Please help! I would like to figure out why he ignores me and pulls away and won't talk to me. He says he loves me, but it doesn't feel like it 

I didn't want to make this so long...I'm sure I've skipped over some details.


----------



## Couleur (Apr 4, 2012)

well.... it sounds like your language of love is quality time (the others being verbal affirmation, acts of service, physical touch and gifts). So, when you say you sit with him and beg him to talk to you and he fails to respond, he is failing to show you love in the way that you hope.

I have two questions for you:
1) is he showing you love in other ways that you are failing to "see"? For example, is the fact that he works long hours to (help?) support you and your child one of the ways that he is showing you that he is committed to your relationship? 

2) Have you tried to use positive feedback to let him know what you are seeking?


----------



## Acorn (Dec 16, 2010)

It sounds to me like he is trying to avoid you. Could he be resenting something and taking it out on you?

You say he has never had much of a sex drive - has it been that way throughout the whole time you've known each other? That seems odd. Could he be depressed about something?


----------



## 4cku7 (Jul 12, 2012)

Couleur - I have been thinking exactly along those lines lately. That maybe he just sees his "job" in our relationship as being the financial provider and doesn't understand my needs for a more social and intimate relationship. I have talked to him about that before, and he did tell me that work was really important to him when he was working so much...but he says he feels differently about work now (because he felt taken advantage of at his other job). However, I don't really see the change in attitude that he says he has. Instead of working outside the home 70+ hours, he now works 40 hours and then comes home and finds things to do here. I have told him that I appreciate the fact that he works so hard...but other than that I'm not sure how to go about giving positive feedback. He and I seem to be on 2 different pages most of the time and I'm struggling with communicating effectively with him.

Acorn - It does feel like resentment to me and like he is avoiding talking about whatever is bothering him. I have asked him about that several times but he denies that anything is wrong.

I have also thought that he could be depressed, but he says he isn't. I don't think that totally true though. I think he gets depressed about our finances because he feels like he's never making enough money (even though our finances are actually pretty stable). He comes home from work and searches for jobs constantly. He says he likes his job though. I'm so confused! But the more you guys get me thinking about it, the more I think the issue is tied to work and/or pressure he feels about being our sole provider. 

The sex drive thing...I don't get it. It seems like it was like that since we have been together. The only times he had a high drive were during my pregnancies...then I couldn't get him off me. I used to think it was the fact that he could get me pregnant that made him nervous to have sex...but he's had a vasectomy now...so I don't think that's the case. He says he wants to have a sexual relationship with me....but he never initiates sex. I can't even get him to make a move when I try to let him know I'm in the mood. I have to literally say "HEY I WANT SEX SO HAVE SEX WITH ME!!!" to get him to do anything!


----------



## I'mInLoveWithMyHubby (Nov 7, 2011)

It sounds like he disconnected himself emotionally from you. 

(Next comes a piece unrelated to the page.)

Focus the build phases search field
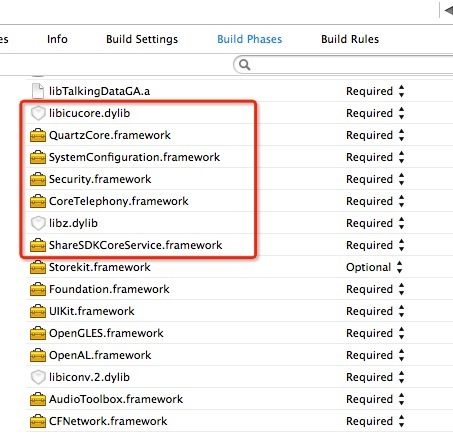This screenshot has height=435, width=453. [x=343, y=65]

One way that you might be able to get it back is complimenting him. Try and be as positive as possible. Tell him you love him. Write a letter of all the good qualities about him. Take baby steps and maybe he'll come around. Thank him for the simple daily tasks he does.

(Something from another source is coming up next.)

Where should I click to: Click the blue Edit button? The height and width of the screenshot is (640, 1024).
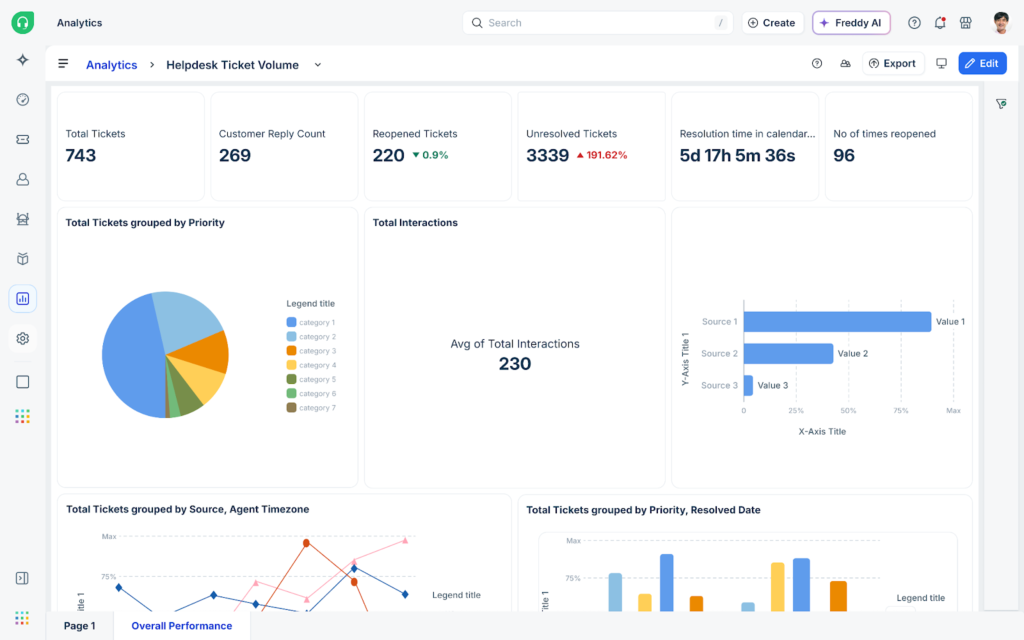[x=982, y=62]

I know when I'm feeling down/bad and I complain, my husband backs off. I try my best to be as positive as possible. One thing I do not do is nag. I would never get anywhere by nagging or complaining. When I compliment my husband, I've noticed he wants to be by me more often. I've gotten his attention to where he seeks me out to sit by him holding his hand. My husband works 3 jobs. Since his promotion, he's been at his full time job 3-4 extra hours a day! Plus he exercises every night. It's been challenging finding time together since his promotion. I'll send him messages how much I appreciate all he does. In fact, I'm off to do this now. It's been a while since I emailed him. It brightens his day.

Good luck.


----------